Tip Top Tailors restructuring, with store closures likely

The owner of Tip Top Tailors, George Richards Big and Tall, Kingsport and other brands is asking for protection from its creditors as it restructures while facing tens of millions of dollars in debt.

Chain operates 158 stores in Canada with more than 1,200 employees

Grafton operates 107 Tip Top Tailors stores across Canada. (Andy Regendanz/Canadian Press)

The owner of Tip Top Tailors, George Richards Big and Tall, Kingsport and other brands is asking for protection from its creditors as it restructures while facing tens of millions of dollars in debt.

Grafton Fraser Inc. sought and was granted court protection under the Companies Creditors Arrangement Act this week, citing "lower than expected retail sales, increased overhead costs, delays in receipt of seasonal inventory and turnover of key personnel," in a court filing as reasons for its latest financial difficulties.

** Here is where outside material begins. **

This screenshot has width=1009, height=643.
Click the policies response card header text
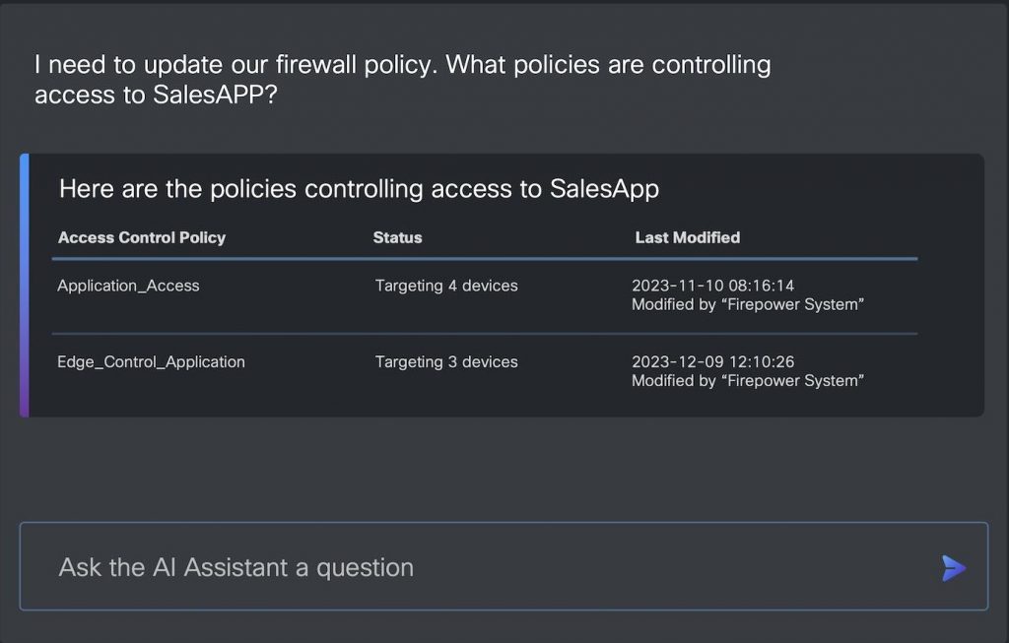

The company operates 158 stores across Canada and employs 1,226 people. Filings suggest the company owes more than $60 million, and part of its restructuring plan includes the "proposed closure of underperforming locations."

It's the second time within a year that Grafton has sought court protection for one of its brands, as it was unable to make a go of the Jones New York line after acquiring it from its U.S. owners. All 37 Canadian stores have since closed.

The retailer's woes are just one of a slew of recent failures in the tough sector, including Mexx, Smart Set, Nine West, Danier, Laura, Jacob, and many others.

"Their case is really symbolic of the struggles that most mid-tier fashion retailers have been experiencing," said Doug Stephens, the founder of RetailProphet, in an interview with CBC News.

Online shopping is eating into clothing stores' business, because they are increasingly beating most retailers in the middle both on price and convenience. Bricks and mortar stores like Tip Top are "not appealing to consumers at either end of the value spectrum," Stephens said.

New buyer possible

Two of the chain's largest creditors are CIBC and the New York-based firm GSO Capital Partners LP. Grafton owes $12.8 million to CIBC and $39.4 million to GSO. Grafton also owes more than $8 million to various other unsecured creditors, filings show.

The company said it will need up to $5.5 million to continue its operations until March while it restructures. All sides will be back in court on Monday to sort out the next phase of the process.

In a separate filing, Grafton reveals it has a so-called "stalking horse bid" from a GSO-related subsidiary that would see that numbered company buy all or part of Grafton's assets. But that offer depends on whether other interested parties step up with an offer for any part of the business.

Stephens said he doubts the chain will muster much interest from other retailers looking to buy in. "I certainly don't see someone coming along and pumping a lot of life into Tip Top," he said.

"This is something that I would have thought would have happened a long time ago."